Partes del ejercicio -
1. Determine si cada afirmación concuerda con la crónica del concierto de The Murder Capital y responda sí o no. Cite textualmente las palabras de la crónica que lo deciden. (a) La sala Copérnico se llenó por completo. (b) El sonido del concierto fue impecable. (c) La banda se entregó por completo.
2. Prosiga la crónica del concierto de The Murder Capital en la sala Copérnico a partir de su última frase.

══ Texto proporcionado ══

La catártica furia de The Murder Capital sacudió la sala Copérnico de Madrid












Quizá se debiera a que el concierto coincidió con un puente largo en la capital. Tal vez a que la música internacional va perdiendo atractivo entre el público español —al menos en el ámbito alternativo—. O tal vez fue ese misterio insondable que, más allá de campañas promocionales, lleva a unas bandas a dar saltos prematuros a salas como La Riviera o el WiZink Center, mientras que otras similares se quedan relegadas a recintos menores.

Puede, por supuesto, que fuera una combinación de todos estos factores. El caso es que, sorprendentemente, la sala Copérnico no alcanzó el lleno y la impresión era que el público presente era mayoritariamente irlandés —copando las primeras filas caras conocidas de la banda en ellas— y buena parte del resto del recinto.

En cualquier caso, quedémonos con lo positivo: pudimos disfrutar de un bolo de altura en la cercanía e intimidad de una sala pequeña, y con toda la comodidad posible. La banda se entregó por completo, como siempre, y el sonido fue impecable ¿Qué más se puede pedir?

═══
══ Datos ══

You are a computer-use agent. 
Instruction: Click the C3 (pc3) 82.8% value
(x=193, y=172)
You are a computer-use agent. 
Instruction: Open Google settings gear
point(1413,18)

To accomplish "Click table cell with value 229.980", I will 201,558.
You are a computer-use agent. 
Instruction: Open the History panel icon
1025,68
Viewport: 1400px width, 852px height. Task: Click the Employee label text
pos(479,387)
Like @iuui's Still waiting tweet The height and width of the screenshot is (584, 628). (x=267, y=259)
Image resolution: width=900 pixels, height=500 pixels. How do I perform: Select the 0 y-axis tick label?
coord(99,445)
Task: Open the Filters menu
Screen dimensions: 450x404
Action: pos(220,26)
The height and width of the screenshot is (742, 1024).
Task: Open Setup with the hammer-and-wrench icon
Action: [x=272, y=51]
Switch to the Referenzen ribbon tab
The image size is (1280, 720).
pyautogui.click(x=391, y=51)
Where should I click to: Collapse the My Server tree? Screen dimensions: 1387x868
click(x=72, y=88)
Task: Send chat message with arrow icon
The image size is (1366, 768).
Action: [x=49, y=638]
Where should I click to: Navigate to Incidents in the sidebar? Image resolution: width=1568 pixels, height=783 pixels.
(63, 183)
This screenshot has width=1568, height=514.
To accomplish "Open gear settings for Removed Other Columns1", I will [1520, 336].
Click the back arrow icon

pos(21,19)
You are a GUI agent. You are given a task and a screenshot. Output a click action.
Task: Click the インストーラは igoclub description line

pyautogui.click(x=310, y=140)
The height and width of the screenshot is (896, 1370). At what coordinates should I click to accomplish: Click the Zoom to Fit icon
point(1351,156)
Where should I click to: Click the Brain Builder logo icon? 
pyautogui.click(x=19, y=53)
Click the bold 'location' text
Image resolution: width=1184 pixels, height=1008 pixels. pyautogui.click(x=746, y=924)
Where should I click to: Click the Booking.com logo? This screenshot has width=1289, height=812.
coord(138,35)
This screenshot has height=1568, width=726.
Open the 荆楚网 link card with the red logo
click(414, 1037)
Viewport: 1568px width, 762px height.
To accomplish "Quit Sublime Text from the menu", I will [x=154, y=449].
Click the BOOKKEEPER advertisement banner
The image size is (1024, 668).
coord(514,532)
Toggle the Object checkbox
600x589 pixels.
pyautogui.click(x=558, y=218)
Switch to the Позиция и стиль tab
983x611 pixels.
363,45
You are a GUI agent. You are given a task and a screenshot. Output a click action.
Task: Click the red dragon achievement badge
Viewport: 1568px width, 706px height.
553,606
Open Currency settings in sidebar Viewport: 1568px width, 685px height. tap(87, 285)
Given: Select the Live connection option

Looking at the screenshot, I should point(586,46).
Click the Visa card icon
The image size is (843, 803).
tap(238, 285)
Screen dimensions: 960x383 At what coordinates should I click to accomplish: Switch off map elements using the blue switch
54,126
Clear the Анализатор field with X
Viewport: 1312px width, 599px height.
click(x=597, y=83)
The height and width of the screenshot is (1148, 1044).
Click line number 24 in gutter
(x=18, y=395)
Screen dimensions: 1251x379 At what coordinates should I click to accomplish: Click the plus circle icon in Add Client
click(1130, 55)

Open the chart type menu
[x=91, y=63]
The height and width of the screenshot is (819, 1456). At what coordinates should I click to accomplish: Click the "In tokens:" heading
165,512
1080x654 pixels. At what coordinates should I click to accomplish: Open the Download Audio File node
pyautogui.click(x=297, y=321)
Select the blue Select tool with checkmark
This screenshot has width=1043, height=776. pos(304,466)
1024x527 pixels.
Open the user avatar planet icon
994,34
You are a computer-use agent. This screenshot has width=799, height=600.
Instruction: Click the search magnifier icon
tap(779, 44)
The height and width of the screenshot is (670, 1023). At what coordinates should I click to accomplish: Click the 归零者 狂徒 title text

═══

Respuestas -
1.
(a) No: «la sala Copérnico no alcanzó el lleno».
(b) Sí: «el sonido fue impecable».
(c) Sí: «La banda se entregó por completo».

2.
El quinteto dublinés ha publicado 3 discos de larga duración: When I Have Fears (2019), oscuro y denso; Gigi’s Recovery (2023), algo más melódico y experimental; y el más reciente, Blindness (febrero 2025). En su concierto del pasado viernes sonaron todos y de forma tan homogénea y coherente, que resultaba imposible distinguir unos de otros.

Suenan crudos, ásperos, intensos y descarnados con ese aire grave de quien lleva a cuestas la parte más trágica de la historia de un país que sabe mucho de lidiar con el sufrimiento, pero también de celebrar la vida.

De ahí el aire chulesco con el que su líder, James McGovern, sale a escena, puntual, al frente de sus compañeros: pelo corto tintado emulando la piel de un leopardo, chaqueta de chándal, falda, gafas de sol y brazos al aire retando a una audiencia ya rendida antes de que sonara la primera nota.

Apenas sonaron los primeros acordes de “The Fall”, perteneciente a ese último trabajo que tocaron casi en su totalidad —sólo la que lo cierra, “Trailing a Wing”, se quedó fuera del setlist—, las primeras filas se transformaron en un pogo guiado por un mesiánico McGovern que amagó varias veces con volver a arrojarse a los brazos del respetable.

Pero no lo hizo. Se limitó a dejarse la piel sobre el escenario mientras nosotros nos preguntamos, maravillados, cómo es posible que su voz aguante semejante esfuerzo sin quebrar. Porque McGovern canta hasta expulsar su alma y no la esconde en el mar de guitarras y arreglos que sus compañeros ejecutan con la destreza propia de una veteranía que una banda tan joven no ha alcanzado aún.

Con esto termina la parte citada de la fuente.